The Royal Bank of Scotland Group plc said on Friday it plans to rename itself NatWest Group plc later this year.
The news came as RBS announced results for the year ended December 31, 2019.
RBS announced a 5p-a-share special dividend, although the full-year dividend was cut from 3.5p to 3p.
RBS shares fell about 9%.
RBS said it made operating profit before tax of £4.2 billion – up 26% from £3.4 billion in 2018.
RBS executives said the name change is taking place because 80% of its customers bank with the NatWest brand.
It brings to an end a name that has been in existence since the formation of RBS in 1727.
The RBS brand will continue in Scotland but the bank will stop using the 293-year-old name at group level and adopt the NatWest brand.

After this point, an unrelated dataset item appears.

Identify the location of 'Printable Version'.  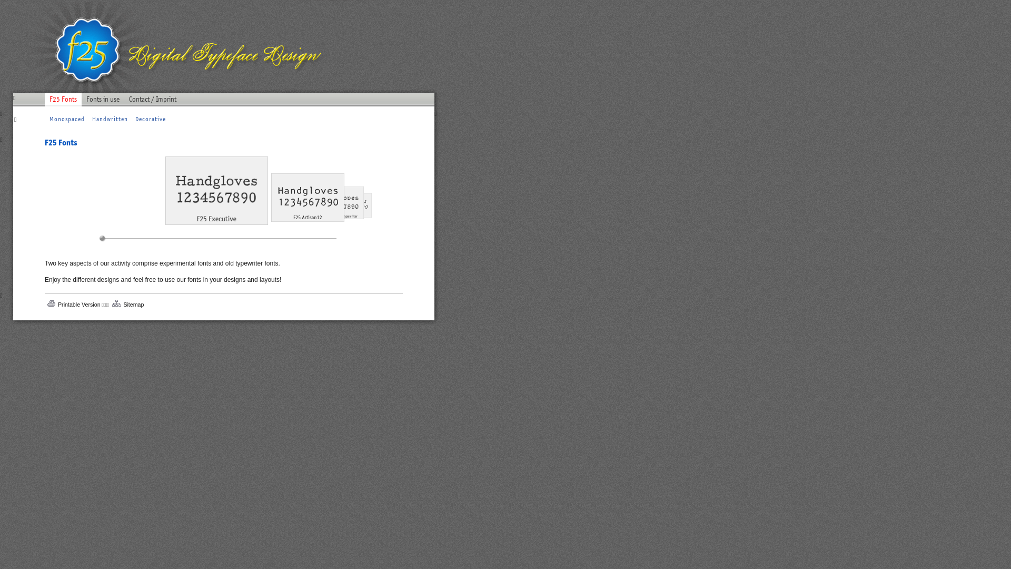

Chairman Howard Davies said: “The essential reason for this is as the bank has evolved from the financial crisis and the bailout, we have focused on the NatWest brand.
“We have exited a lot of the international business which were not profitable.

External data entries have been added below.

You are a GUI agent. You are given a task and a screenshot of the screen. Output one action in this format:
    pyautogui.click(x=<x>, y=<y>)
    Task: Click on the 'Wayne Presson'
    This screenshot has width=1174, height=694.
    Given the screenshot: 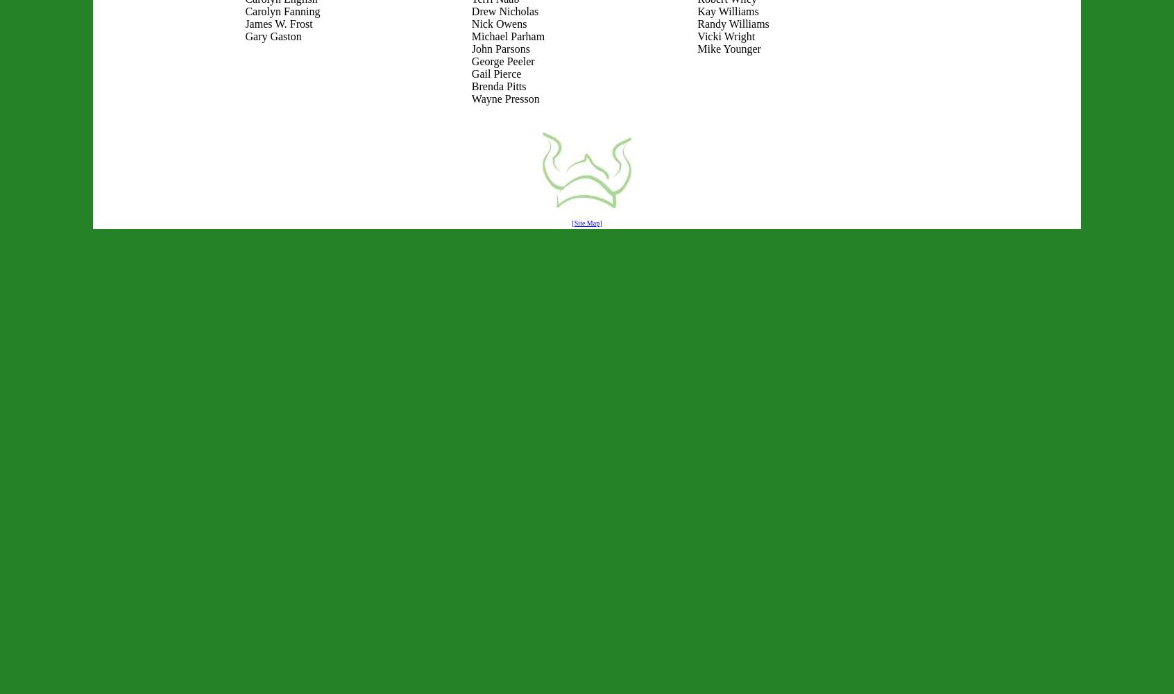 What is the action you would take?
    pyautogui.click(x=504, y=98)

“That was branded RBS and that’s gone.
“It really makes no sense for us to continue to be called RBS.
“It was designed for a global group of brands, which we no longer are.”
Davies said the registered office will remain in Edinburgh, with no plans for “unscrewing any brass plaques at this point”.
The news cames as new chief executive Alison Rose unveiled a new strategy for the taxpayer-backed bank, including radically cutting back the size of its loss-making investment bank.
Rose replaced former CEO Ross McEwan in November to become the first woman to lead one of the UK’s big banks.
RBS is hoping the name change to NatWest will help rehabilitate the bank’s image after years of scandals following a £45 billion taxpayer bailout during the financial crisis.